*WHAT YOU WILL DO*.
No pictures in the copy, please: retype all the records exactly.

Screenshot grounding data:
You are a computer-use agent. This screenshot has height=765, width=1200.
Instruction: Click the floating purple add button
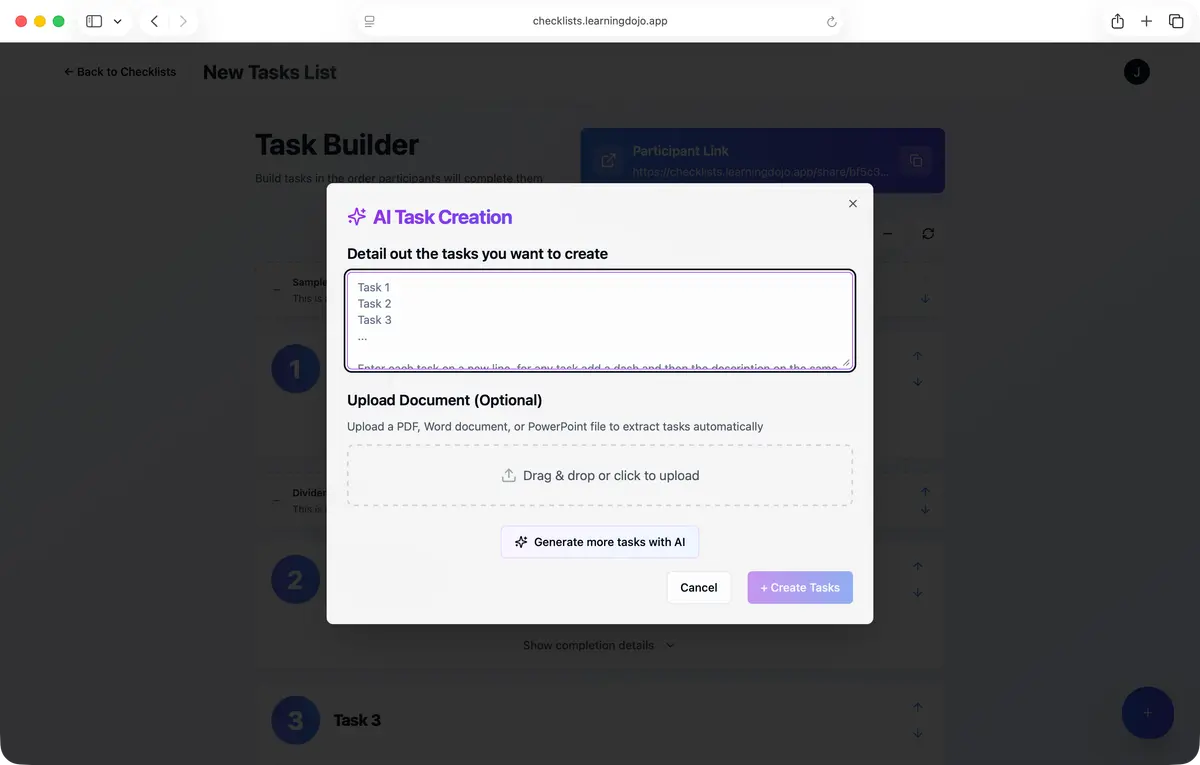click(x=1147, y=713)
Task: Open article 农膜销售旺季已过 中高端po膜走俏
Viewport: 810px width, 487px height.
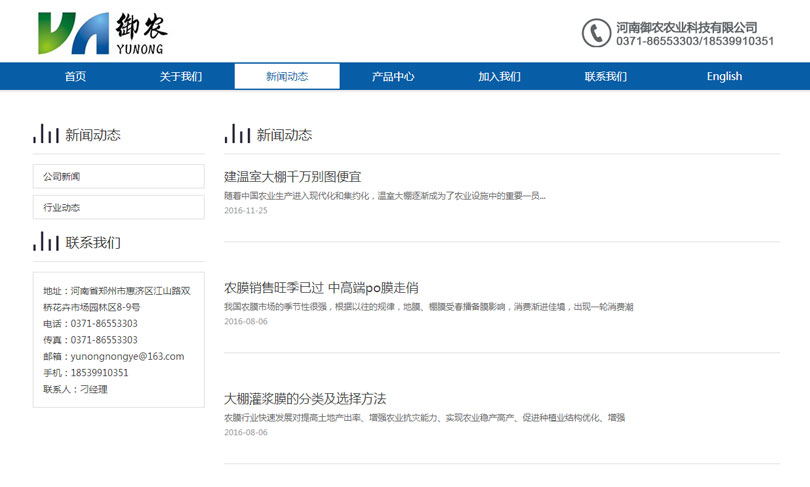Action: pyautogui.click(x=321, y=288)
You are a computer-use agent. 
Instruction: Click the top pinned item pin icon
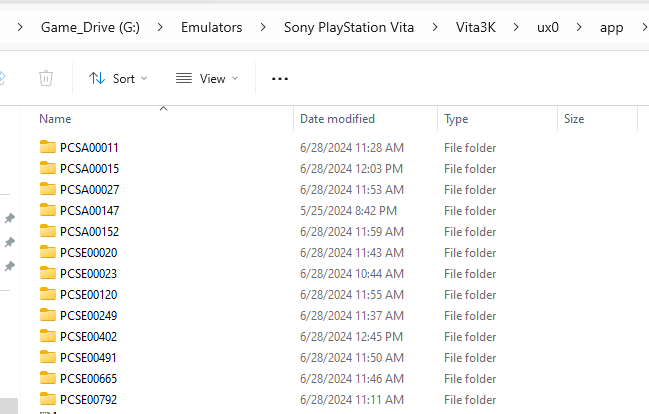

*SOLUTION*.
You are a computer-use agent. This screenshot has height=765, width=1200.
Instruction: Click the floating purple add button
click(x=1147, y=713)
Task: Open article 农膜销售旺季已过 中高端po膜走俏
Viewport: 810px width, 487px height.
Action: pyautogui.click(x=321, y=288)
You are a computer-use agent. 
Instruction: Click the top pinned item pin icon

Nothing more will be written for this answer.